> Directions for this task:
Could you write out the records below exactly as they appear, leaving out any pictures?

> Exercise data:
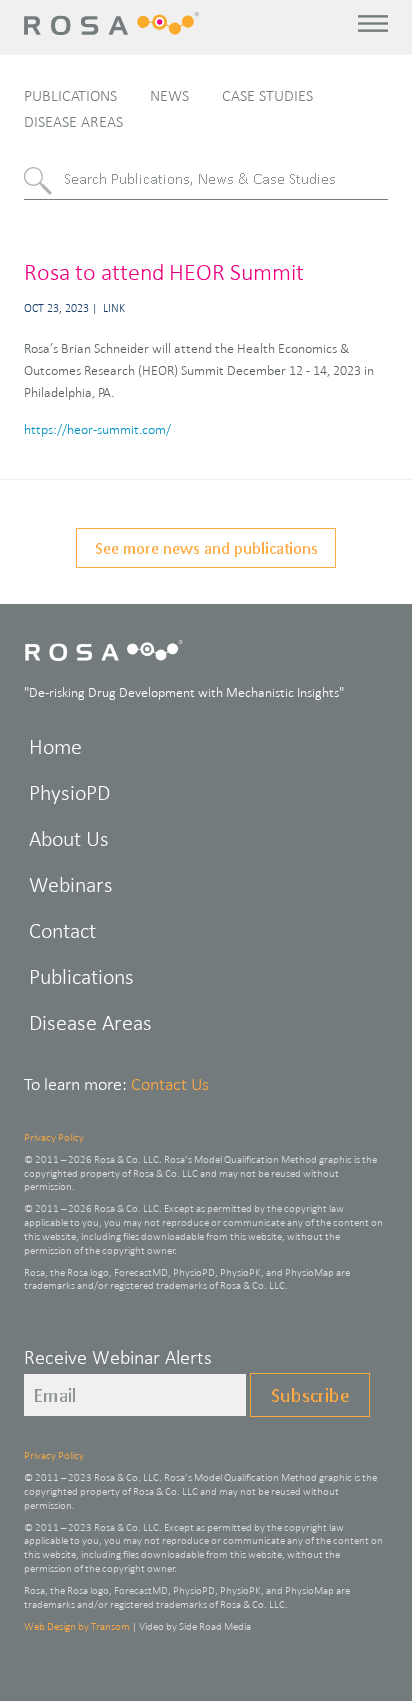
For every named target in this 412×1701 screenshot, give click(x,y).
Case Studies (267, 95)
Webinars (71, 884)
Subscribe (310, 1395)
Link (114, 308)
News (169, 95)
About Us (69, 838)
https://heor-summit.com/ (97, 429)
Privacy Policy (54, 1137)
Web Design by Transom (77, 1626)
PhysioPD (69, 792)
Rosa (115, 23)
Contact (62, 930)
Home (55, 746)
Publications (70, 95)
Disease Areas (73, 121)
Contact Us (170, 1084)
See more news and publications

> Answer:
For every named target in this 412×1701 screenshot, give click(x,y).
Case Studies (267, 95)
Webinars (71, 884)
Subscribe (310, 1395)
Link (114, 308)
News (169, 95)
About Us (69, 838)
https://heor-summit.com/ (97, 429)
Privacy Policy (54, 1137)
Web Design by Transom (77, 1626)
PhysioPD (69, 792)
Rosa (115, 23)
Contact (62, 930)
Home (55, 746)
Publications (70, 95)
Disease Areas (73, 121)
Contact Us (170, 1084)
See more news and publications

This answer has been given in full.